Arrest in G2/M phase using Nocodazole
This protocol works best in YPD media. I (Samantha) tried it in SCG and it didn't work.
This protocol comes from Dr. Gustavo Pesce.
1. Make a 5x stock of YPD without glucose ("5x YP"). Store a bunch of 100 ml bottles of this at room temperature.
2. Make a 30 mg/ml stock of Benomyl in DMSO, store at -20 degrees C.
3. Make a 10 mg/ml stock of Nocodazole in DMSO, store at -20.
1. Grow up cells overnight in log phase.
2. The day of your experiment, prepare 1x YP with this stock and sterile water. Bring it to a boil in microwave, and then immediately add Benomyl to 10 µg/ml. Let it sit until it cools to 20-40 ºC.

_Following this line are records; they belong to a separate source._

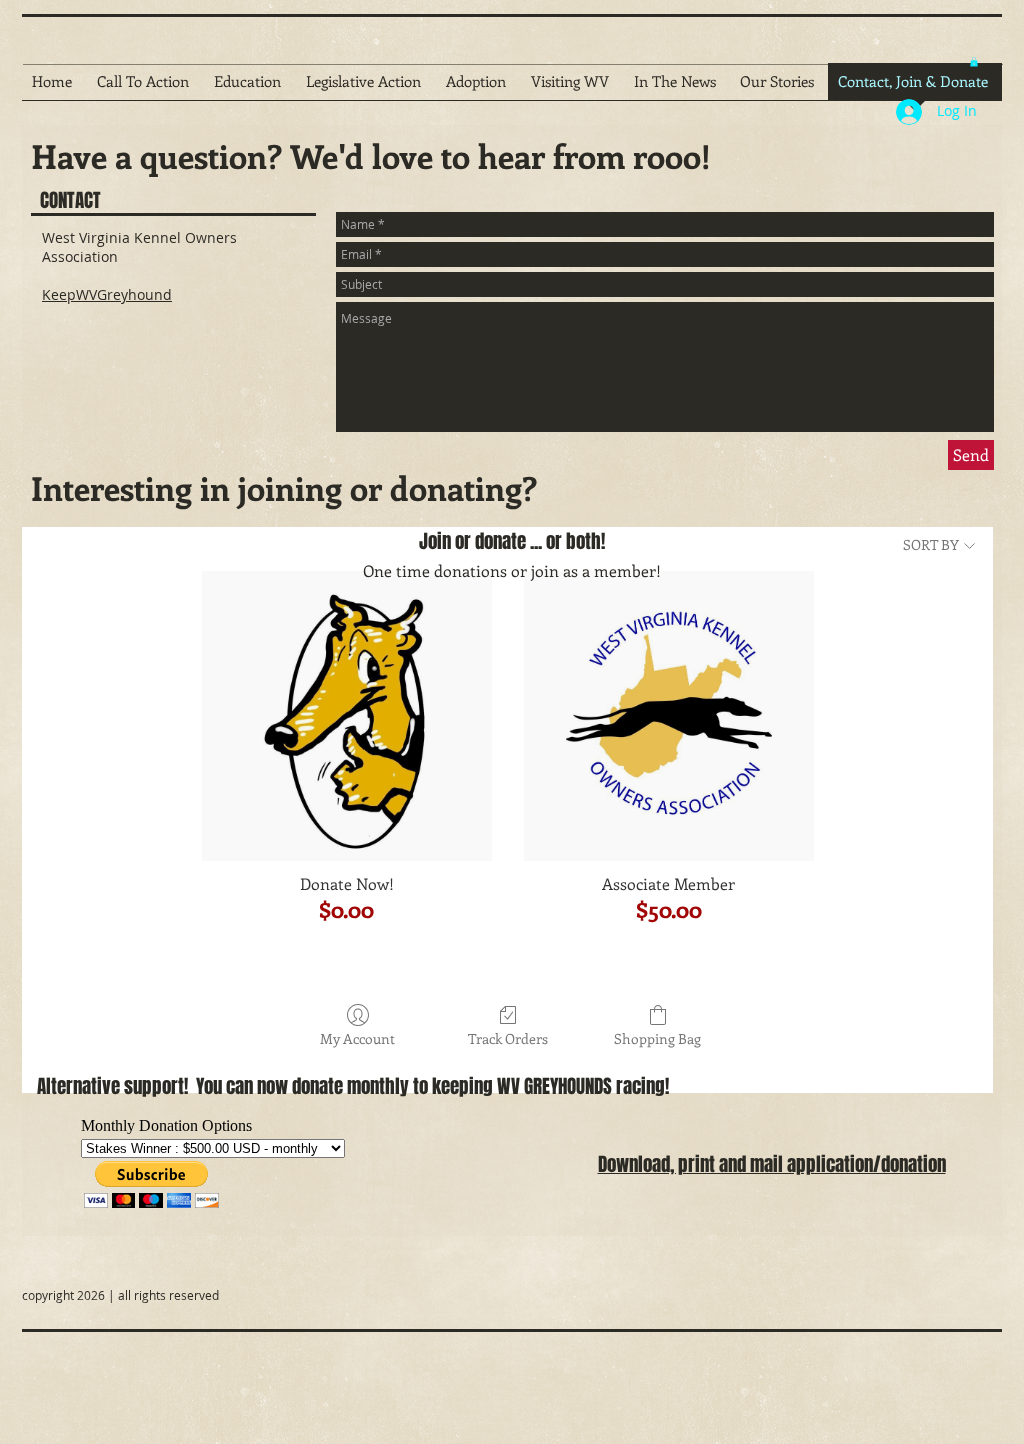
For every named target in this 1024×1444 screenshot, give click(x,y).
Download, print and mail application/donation (772, 1164)
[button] (974, 62)
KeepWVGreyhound (107, 294)
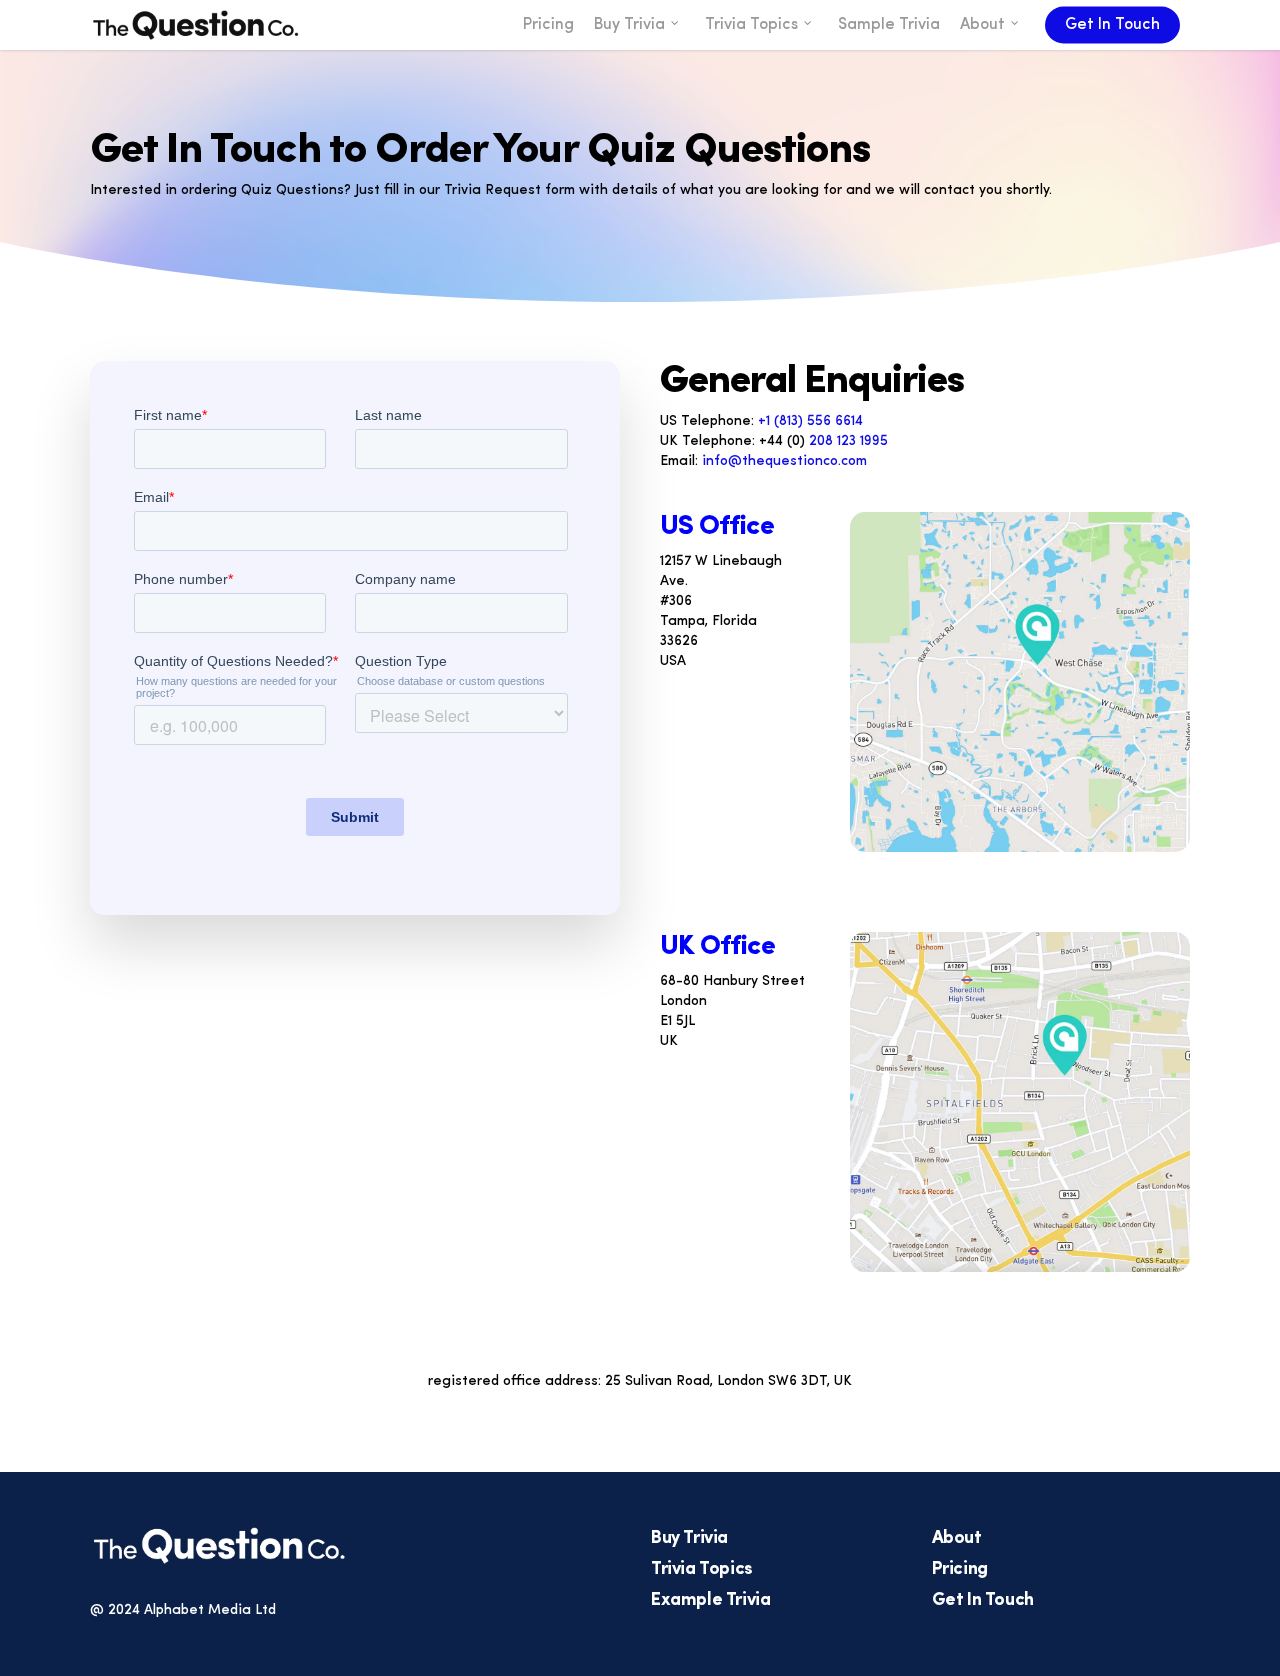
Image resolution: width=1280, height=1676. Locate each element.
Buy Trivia (689, 1539)
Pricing (960, 1570)
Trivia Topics (702, 1570)
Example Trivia (710, 1601)
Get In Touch (983, 1601)
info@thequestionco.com (784, 461)
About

2. Add glucose. You can store the media for a week or so at 4 ºC or use it immediately.
3. In parallel, prepare another batch without benomyl. This will be your control. Boil it and all, but add only DMSO to it.
4. Add nocodazole to the benomyl media to 15 µg/ml. Add an equal amount of DMSO to the control.
5. Add cells from step 1 into the nocodazole/benomyl and control media to a OD600 of 0.5. After 2 hours almost all cells appear like the number "8", arrested in metaphase. They will stay like that for ever, growing in size and not dividing. Some will show new buds.